Records drawn from a dataset

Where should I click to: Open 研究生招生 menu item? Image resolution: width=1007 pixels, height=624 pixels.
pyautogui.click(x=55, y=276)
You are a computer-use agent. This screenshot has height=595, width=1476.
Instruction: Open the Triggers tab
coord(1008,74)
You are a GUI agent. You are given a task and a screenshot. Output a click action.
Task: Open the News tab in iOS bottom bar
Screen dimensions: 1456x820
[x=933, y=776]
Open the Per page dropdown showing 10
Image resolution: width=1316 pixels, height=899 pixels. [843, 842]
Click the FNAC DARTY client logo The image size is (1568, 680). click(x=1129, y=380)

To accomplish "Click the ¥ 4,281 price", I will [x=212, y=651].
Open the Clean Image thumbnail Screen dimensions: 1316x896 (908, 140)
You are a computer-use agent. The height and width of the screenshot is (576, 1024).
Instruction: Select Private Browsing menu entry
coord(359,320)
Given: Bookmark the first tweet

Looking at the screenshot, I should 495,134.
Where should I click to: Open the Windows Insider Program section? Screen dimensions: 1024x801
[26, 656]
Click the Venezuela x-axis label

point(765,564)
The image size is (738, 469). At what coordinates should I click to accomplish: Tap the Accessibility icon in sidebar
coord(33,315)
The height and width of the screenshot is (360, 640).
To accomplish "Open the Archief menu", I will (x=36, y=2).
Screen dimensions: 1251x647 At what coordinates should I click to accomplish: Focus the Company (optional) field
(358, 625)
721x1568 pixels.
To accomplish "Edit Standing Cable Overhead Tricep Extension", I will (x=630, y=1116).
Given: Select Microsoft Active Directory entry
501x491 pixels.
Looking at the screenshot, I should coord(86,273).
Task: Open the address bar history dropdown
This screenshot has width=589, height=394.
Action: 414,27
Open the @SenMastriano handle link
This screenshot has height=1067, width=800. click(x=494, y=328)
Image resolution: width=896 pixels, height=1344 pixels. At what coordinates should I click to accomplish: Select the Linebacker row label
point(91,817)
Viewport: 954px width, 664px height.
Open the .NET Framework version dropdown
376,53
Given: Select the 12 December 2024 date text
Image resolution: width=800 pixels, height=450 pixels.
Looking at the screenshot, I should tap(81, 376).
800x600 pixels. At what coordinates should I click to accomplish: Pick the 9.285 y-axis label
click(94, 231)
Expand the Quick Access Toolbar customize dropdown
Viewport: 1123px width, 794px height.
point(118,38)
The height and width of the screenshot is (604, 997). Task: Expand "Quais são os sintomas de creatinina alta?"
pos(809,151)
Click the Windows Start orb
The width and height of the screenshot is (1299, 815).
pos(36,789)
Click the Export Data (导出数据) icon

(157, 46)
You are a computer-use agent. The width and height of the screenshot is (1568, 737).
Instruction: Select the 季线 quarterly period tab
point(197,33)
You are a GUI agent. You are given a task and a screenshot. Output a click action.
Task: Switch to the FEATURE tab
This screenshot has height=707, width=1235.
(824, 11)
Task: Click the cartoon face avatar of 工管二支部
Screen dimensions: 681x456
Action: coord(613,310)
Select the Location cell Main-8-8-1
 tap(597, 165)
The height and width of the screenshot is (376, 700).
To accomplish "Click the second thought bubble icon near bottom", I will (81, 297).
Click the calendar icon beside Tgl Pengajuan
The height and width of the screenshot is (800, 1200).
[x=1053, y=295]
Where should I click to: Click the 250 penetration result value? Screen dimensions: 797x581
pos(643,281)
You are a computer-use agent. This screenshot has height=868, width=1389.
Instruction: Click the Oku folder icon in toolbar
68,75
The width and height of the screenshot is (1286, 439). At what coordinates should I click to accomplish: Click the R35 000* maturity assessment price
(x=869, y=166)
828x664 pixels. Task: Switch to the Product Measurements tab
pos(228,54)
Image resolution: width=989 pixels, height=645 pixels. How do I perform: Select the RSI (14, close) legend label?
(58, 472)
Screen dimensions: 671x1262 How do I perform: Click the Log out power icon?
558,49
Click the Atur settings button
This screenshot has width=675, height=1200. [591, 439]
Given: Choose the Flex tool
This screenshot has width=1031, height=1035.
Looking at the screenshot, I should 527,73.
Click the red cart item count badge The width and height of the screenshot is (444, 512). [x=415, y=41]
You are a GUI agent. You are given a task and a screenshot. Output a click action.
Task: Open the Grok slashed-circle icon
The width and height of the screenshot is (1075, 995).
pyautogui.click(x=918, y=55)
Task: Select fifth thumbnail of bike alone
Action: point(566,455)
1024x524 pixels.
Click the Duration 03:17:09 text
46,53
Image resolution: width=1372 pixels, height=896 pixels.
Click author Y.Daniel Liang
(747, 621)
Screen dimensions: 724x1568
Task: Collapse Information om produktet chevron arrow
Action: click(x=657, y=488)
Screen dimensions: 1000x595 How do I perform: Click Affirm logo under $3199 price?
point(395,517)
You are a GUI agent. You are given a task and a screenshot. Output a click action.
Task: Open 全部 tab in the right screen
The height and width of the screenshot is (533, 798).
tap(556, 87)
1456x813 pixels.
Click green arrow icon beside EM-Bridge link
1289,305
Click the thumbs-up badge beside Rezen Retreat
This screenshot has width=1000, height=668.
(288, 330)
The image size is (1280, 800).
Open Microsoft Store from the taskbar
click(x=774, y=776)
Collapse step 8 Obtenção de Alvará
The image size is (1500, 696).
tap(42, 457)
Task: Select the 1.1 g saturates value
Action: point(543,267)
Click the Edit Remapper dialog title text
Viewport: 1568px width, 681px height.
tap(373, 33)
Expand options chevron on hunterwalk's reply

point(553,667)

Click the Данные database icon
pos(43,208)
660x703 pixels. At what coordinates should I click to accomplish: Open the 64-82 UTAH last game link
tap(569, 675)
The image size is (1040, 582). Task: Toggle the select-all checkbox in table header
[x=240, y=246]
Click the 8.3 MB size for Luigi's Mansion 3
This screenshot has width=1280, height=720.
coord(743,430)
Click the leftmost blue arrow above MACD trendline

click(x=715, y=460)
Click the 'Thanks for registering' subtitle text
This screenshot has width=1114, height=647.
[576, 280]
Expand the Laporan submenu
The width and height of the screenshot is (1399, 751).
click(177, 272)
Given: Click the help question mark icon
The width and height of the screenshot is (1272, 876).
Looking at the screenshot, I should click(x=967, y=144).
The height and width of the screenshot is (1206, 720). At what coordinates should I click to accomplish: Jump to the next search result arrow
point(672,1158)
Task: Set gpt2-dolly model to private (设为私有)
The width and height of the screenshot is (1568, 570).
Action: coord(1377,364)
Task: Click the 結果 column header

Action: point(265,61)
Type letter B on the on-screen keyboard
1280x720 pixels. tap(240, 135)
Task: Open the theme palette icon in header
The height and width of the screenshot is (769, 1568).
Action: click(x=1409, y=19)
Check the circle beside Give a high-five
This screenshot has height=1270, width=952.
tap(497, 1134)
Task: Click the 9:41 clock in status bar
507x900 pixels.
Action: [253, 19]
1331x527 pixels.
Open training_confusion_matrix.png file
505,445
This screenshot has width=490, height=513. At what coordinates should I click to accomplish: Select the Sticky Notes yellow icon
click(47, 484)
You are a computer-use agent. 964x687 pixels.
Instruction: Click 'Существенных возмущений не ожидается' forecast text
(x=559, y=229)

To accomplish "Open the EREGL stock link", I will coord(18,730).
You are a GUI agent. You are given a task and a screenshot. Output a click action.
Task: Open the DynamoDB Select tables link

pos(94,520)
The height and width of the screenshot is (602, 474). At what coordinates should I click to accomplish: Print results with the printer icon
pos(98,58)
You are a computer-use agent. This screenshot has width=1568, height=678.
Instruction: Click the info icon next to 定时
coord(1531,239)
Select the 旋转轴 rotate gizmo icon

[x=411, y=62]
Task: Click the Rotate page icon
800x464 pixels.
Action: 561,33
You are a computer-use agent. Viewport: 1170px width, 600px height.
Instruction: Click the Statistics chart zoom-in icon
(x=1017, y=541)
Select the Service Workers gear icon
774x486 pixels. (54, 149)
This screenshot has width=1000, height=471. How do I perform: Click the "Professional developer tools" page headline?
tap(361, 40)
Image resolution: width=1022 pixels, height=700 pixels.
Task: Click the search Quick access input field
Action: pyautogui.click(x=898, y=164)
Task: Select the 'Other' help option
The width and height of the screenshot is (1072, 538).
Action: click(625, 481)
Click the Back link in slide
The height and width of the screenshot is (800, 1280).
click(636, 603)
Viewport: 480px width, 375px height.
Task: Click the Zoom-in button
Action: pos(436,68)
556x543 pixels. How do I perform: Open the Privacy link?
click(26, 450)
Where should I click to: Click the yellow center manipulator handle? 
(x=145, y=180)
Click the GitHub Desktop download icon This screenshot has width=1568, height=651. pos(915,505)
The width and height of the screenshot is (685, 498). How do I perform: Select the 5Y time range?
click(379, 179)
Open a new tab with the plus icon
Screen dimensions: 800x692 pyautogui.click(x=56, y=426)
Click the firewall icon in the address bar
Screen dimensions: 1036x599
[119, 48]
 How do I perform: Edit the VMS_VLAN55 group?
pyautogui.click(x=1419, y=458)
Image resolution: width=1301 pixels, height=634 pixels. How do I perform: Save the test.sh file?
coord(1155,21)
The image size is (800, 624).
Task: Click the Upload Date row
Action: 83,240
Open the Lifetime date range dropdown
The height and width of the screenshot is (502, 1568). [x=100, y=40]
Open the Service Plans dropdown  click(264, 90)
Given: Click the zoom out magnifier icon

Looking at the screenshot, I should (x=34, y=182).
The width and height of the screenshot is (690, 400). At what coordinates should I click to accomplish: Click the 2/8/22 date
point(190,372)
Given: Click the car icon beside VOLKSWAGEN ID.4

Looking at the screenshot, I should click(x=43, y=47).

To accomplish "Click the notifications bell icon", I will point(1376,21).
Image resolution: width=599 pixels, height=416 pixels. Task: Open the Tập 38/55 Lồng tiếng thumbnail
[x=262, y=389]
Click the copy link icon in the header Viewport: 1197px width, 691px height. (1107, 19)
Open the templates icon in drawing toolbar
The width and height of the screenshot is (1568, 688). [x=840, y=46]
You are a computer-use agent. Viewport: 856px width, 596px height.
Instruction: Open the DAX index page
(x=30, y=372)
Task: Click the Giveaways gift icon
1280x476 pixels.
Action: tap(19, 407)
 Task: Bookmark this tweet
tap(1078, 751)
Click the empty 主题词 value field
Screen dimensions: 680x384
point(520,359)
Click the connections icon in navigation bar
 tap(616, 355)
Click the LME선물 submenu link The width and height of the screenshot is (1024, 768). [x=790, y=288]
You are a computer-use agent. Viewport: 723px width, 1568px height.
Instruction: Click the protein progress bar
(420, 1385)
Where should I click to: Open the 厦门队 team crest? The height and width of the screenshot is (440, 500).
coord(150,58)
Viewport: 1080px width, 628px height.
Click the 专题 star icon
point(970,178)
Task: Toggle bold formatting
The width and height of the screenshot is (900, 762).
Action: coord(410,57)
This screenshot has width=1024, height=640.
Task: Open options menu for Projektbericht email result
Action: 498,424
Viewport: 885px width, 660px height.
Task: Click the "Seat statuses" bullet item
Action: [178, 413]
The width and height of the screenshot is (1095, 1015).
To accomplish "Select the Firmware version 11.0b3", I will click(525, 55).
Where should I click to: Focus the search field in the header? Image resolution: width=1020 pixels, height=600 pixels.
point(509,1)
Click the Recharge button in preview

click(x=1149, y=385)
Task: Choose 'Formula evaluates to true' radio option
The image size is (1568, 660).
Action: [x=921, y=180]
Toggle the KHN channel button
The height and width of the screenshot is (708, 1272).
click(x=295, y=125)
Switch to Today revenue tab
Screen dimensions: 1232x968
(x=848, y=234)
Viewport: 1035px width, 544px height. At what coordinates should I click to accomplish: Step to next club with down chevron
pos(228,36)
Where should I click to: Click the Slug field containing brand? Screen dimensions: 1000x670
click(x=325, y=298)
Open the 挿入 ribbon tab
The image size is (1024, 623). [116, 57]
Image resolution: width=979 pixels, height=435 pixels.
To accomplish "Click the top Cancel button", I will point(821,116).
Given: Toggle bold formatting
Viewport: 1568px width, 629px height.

**Task prompt**
In the data above, which lines have "Choose"? Report each of them.

**Expected answer**
Given: Choose the Flex tool
Task: Choose 'Formula evaluates to true' radio option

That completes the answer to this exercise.